From the moment of the kickoff, a bruising back-and-forth brought the fans to their feet and the Panthers’ coach yelling at the refs and throwing his clipboard on the ground. By contrast, the Cougars’ coach stood on the sidelines as cool as a tall glass of sweet tea. Only his intense gaze gave Coach Zach Zemaitis’s turmoil away as he read the opposition’s defensive line, signaled his boys, and adjusted plays. He loved ball. Had played it from as far back as he could remember, but there was no cause to get all uptight and bust something vital. Yeah, he’d been born and raised near Austin, and he knew that high-school football was as serious as a heart attack. He knew that some of these boys’ futures depended on the outcome of the game, but he also knew it was supposed to be fun. Perhaps their last chance at ball in its purest form, before college scouts turned their heads around by attention, money, and the lure of NCAA scholarships.
The two teams continued to hammer at each other until the last few moments of the game, when the Cougars scored a touchdown that brought them within one point of a tie. With three seconds left on the clock, they lined up on the Panthers’ two-yard line. The center snapped the ball and the quarterback handed off to his running back, who dove across the line for the two-point conversion. One side of the stadium went wild as the necessary two points flashed on the board. But unfortunately the same play that had saved the game for the Cougars sent their star running back to the West Central Baptist Hospital. There, fluorescent light washed the emergency rooms in sterile white, and teal-and-maroon curtains separated the beds of patients suffering from assorted illnesses, accidents, and overdoses.
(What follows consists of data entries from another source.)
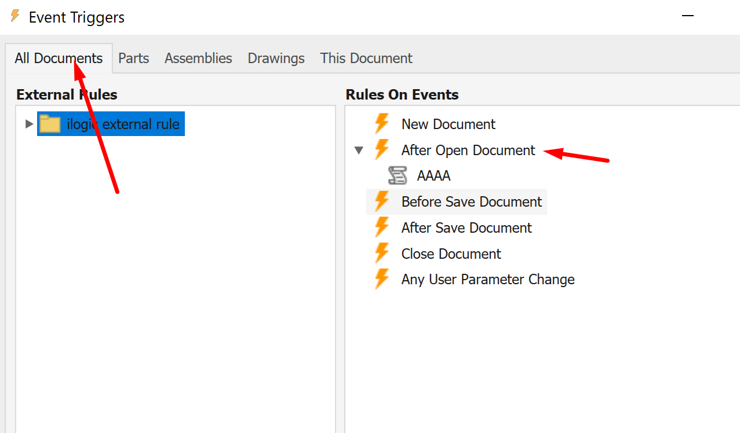Select the Any User Parameter Change event

[488, 280]
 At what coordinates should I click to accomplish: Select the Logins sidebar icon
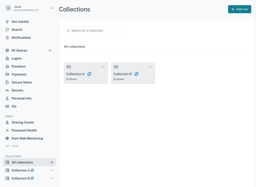[x=8, y=58]
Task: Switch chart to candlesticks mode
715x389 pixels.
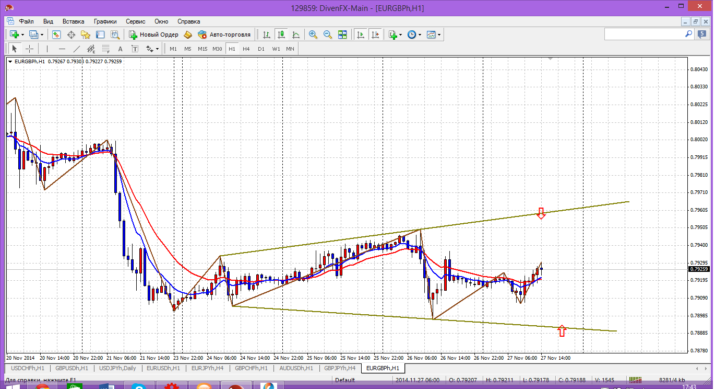Action: coord(281,35)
Zach Zemaitis stood with his weight on one foot and his hands on his hips as he gazed at the young man on the gurney before him. Pain etched Don Tate’s thin black face.
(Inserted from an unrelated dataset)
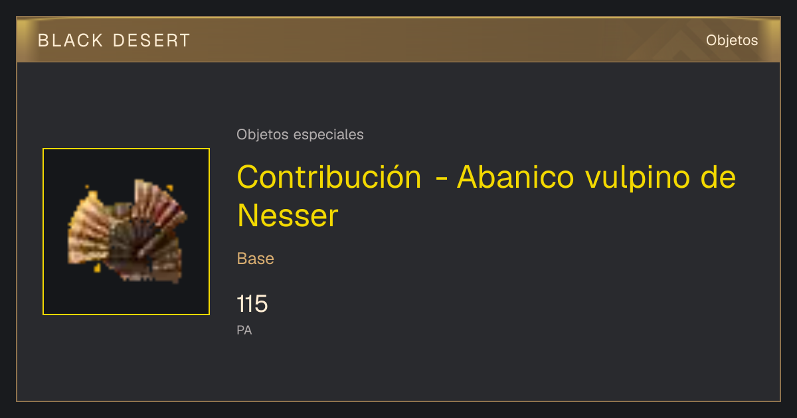This screenshot has height=418, width=797.
Task: Click the Objetos especiales category label
Action: (x=300, y=135)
Zach turned to the doctor beside him. “How long?” he asked even though he’d played long enough that he pretty much knew the answer.
“After surgery, at least two months,” the doctor answered.
That’s what he’d thought. “Shit.” Still in his junior year, Don was the best damn running back in the history of Cedar Creek High School, maybe in the history of the whole damn state of Texas. So far, he’d rushed for more than fifteen hundred yards for an average of ten. Scouts from Nebraska, Ohio State, and Texas A & M had reviewed Don’s tapes and were impressed with the seventeen-year-old boy. Football was Don’s ticket out of West Texas, and now this. A knee injury that could sideline his career before it even began. Shit.
Don licked his dry lips, and fear pinched his brow. A real fear that Zach understood all too well. “Coach, I can’t be sidelined for two months.”
“You’re going to be just fine,” Zach promised even though he wasn’t at all certain. Don had torn two ligaments in his left knee, and some guys never recovered one hundred percent.
Zach dropped his hands to his side and made another promise he wasn’t sure about, but one he’d try like hell to keep. “No one’s going to take your place on the team.”
“I gotta make All-State.”
“You will. Next year. Shoot, Gerry Palteer tore up his knee in a game against the Gophers in ’89 and went on to make All-State the next year. He wasn’t near as fast as you.” Zach raised his gaze from Don’s eyes to the boy’s mother, standing on the other side of the bed. A green-and-gold purse in the shape of a football with the word “Cougars” sewn into the fake leather hung off one of Rose Tate’s shoulders. The purses had been sold by the boosters that past summer to raise money for new helmets. “How much is the surgery going to cost?” Rose stared at the clipboard in her hands as worry lines creased her dark forehead. “Not that it matters, I suppose. If Don needs it, he needs it, but we lost our insurance when Gorman closed.”